Quando A Estrela Brilha... (Guião)
Guilherme dos Santos Gomes, 24.12.24
O filme começa com imagens de um apresentador de televisão dos anos 80 (estilo Telejornal da RTP) a encerrar a programação e a desejar um bom Natal aos espectadores.
Guilherme – Senhores telespectadores, obrigado por terem acompanhado a nossa emissão. É sempre uma honra ter-vos desse lado! Retomaremos a transmissão amanhã, às 7 horas, com o Telejornal. De mim, é tudo! Resta-me apenas desejar-vos a continuação de uma boa noite e um feliz Natal, na companhia de quem mais amam…
(A televisão é desligada abruptamente. Alguns segundos de tela preta. Surge o título do filme no ecrã.)
-- Créditos iniciais --
(Guilherme vai a descer a avenida, por entre as decorações de Natal, todo agasalhado e a falar ao telemóvel.)
Guilherme - Digo-te de coração: eu não consigo perceber esta coisa toda com o Natal! Só não acho minimamente interessante, mesmo!
Transeunte (grita-lhe) - GRINCH!
Guilherme (para o transeunte) - Santinho! (volta a falar para o telemóvel) E depois há isto! Parece que as pessoas não conseguem respeitar que há gente que simplesmente não gosta do Natal!
Marisa (do outro lado da chamada) - Tens que te tentar adaptar!

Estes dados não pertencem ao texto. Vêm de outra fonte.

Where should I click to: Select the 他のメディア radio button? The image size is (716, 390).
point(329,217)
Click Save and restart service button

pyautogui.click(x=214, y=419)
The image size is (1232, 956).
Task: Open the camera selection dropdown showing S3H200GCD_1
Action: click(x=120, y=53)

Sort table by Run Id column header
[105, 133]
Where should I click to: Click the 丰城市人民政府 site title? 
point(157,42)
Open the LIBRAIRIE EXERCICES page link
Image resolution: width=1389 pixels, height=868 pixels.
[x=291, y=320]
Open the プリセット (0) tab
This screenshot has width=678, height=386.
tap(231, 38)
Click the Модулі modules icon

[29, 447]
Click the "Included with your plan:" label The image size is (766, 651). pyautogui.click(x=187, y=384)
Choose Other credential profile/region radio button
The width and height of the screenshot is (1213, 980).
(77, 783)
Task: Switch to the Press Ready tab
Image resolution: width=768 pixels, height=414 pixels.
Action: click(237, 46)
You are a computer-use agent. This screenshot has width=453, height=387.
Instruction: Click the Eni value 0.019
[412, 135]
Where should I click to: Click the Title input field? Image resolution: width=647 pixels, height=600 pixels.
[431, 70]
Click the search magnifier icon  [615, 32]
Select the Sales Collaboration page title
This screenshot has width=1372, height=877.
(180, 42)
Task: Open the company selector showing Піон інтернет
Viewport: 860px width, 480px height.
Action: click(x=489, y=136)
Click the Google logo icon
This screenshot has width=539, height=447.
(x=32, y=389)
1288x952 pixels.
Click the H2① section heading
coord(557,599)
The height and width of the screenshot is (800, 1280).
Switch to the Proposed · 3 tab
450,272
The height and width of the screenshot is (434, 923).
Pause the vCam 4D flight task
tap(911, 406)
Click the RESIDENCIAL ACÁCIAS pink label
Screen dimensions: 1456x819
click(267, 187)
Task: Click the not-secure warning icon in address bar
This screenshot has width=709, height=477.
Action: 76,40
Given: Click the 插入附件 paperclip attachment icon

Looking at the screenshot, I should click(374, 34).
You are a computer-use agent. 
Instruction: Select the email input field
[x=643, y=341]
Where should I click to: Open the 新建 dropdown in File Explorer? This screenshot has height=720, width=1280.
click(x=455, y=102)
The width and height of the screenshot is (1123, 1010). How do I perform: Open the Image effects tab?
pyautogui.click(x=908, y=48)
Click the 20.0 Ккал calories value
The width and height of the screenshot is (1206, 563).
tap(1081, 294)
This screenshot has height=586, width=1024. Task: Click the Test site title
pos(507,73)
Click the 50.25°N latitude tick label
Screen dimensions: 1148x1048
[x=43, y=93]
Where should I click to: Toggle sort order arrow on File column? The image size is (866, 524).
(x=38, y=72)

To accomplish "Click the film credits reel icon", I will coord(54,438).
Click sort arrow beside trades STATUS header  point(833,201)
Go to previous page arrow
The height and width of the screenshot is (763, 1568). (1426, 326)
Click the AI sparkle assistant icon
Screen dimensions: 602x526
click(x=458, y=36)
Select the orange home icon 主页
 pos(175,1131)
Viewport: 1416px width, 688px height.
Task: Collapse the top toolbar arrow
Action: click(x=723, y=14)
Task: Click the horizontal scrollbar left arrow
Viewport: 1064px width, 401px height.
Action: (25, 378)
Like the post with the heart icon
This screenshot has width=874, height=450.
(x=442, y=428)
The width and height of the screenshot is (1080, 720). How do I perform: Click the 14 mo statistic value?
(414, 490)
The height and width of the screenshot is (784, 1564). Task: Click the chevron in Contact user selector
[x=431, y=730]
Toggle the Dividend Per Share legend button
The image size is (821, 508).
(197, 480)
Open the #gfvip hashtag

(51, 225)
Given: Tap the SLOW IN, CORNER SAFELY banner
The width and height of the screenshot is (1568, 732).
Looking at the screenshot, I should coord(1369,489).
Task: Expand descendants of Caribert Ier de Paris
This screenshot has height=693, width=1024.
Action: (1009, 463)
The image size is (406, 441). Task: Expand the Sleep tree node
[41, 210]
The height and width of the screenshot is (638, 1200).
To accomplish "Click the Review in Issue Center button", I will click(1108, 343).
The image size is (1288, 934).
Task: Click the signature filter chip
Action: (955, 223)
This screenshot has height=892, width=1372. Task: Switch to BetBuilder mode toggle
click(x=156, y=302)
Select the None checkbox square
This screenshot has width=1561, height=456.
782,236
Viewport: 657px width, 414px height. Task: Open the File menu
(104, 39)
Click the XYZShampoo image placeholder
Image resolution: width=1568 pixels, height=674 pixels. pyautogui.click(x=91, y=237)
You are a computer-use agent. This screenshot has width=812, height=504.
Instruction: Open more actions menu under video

Não é assim tão difícil!
Guilherme - E tu achas que eu não tento? Passo a vida nisso! Lembras-te daquela vez em que participei nas audições para aquele anúncio de Natal?
(Cut-gag com o Guilherme num palco a cantar uma música de Natal em frente a um júri.)
Jurado - Não querendo ser indelicado, mas tu não és exactamente aquilo que procuramos. Sabes que a nossa petrolífera tem uma certa reputação a manter, e a ti... a ti falta-te a emoção! Nós queremos passar às pessoas a ideia do ambiente familiar, do espírito de Natal. Não conseguimos encontrar isso em ti. Mas obrigado pelo teu tempo!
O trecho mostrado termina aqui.